■ **DATA SUPPLIED**
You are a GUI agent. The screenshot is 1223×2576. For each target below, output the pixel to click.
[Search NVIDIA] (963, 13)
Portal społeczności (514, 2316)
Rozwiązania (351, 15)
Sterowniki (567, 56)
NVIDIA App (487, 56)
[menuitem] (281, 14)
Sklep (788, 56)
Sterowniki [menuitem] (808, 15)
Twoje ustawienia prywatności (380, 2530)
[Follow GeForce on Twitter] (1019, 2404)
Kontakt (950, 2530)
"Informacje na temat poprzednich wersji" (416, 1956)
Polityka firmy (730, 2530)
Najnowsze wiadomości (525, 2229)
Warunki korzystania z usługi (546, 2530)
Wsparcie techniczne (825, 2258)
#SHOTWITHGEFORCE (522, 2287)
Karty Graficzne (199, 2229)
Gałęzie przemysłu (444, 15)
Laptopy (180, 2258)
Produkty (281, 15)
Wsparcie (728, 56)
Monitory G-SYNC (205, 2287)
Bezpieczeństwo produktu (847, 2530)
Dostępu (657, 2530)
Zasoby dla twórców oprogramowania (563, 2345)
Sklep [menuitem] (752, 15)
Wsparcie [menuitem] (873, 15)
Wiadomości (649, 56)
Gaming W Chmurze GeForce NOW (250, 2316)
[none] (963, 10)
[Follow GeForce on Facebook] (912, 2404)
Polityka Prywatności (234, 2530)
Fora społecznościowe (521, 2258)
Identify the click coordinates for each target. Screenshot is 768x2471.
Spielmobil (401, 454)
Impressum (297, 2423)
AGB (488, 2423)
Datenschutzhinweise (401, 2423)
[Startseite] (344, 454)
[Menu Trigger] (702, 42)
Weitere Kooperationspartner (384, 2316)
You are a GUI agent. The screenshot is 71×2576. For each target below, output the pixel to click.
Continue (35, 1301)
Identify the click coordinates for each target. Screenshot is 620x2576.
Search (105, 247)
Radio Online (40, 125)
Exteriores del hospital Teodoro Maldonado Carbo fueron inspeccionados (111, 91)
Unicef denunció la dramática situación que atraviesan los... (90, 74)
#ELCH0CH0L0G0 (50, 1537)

■ **WORK INSTRUCTION**
Nothing may change. Retype all of the entries.

■ **WRITTEN SOLUTION**
You are a GUI agent. The screenshot is 1223×2576. For each target below, output the pixel to click.
[Search NVIDIA] (963, 13)
Portal społeczności (514, 2316)
Rozwiązania (351, 15)
Sterowniki (567, 56)
NVIDIA App (487, 56)
[menuitem] (281, 14)
Sklep (788, 56)
Sterowniki [menuitem] (808, 15)
Twoje ustawienia prywatności (380, 2530)
[Follow GeForce on Twitter] (1019, 2404)
Kontakt (950, 2530)
"Informacje na temat poprzednich wersji" (416, 1956)
Polityka firmy (730, 2530)
Najnowsze wiadomości (525, 2229)
Warunki korzystania z usługi (546, 2530)
Wsparcie techniczne (825, 2258)
#SHOTWITHGEFORCE (522, 2287)
Karty Graficzne (199, 2229)
Gałęzie przemysłu (444, 15)
Laptopy (180, 2258)
Produkty (281, 15)
Wsparcie (728, 56)
Monitory G-SYNC (205, 2287)
Bezpieczeństwo produktu (847, 2530)
Dostępu (657, 2530)
Zasoby dla twórców oprogramowania (563, 2345)
Sklep [menuitem] (752, 15)
Wsparcie [menuitem] (873, 15)
Wiadomości (649, 56)
Gaming W Chmurze GeForce NOW (250, 2316)
[none] (963, 10)
[Follow GeForce on Facebook] (912, 2404)
Polityka Prywatności (234, 2530)
Fora społecznościowe (521, 2258)
Identify the click coordinates for each target. Screenshot is 768x2471.
Spielmobil (401, 454)
Impressum (297, 2423)
AGB (488, 2423)
Datenschutzhinweise (401, 2423)
[Startseite] (344, 454)
[Menu Trigger] (702, 42)
Weitere Kooperationspartner (384, 2316)
You are a GUI agent. The screenshot is 71×2576. For each target below, output the pixel to click.
Continue (35, 1301)
Identify the click coordinates for each target. Screenshot is 620x2576.
Search (105, 247)
Radio Online (40, 125)
Exteriores del hospital Teodoro Maldonado Carbo fueron inspeccionados (111, 91)
Unicef denunció la dramática situación que atraviesan los... (90, 74)
#ELCH0CH0L0G0 (50, 1537)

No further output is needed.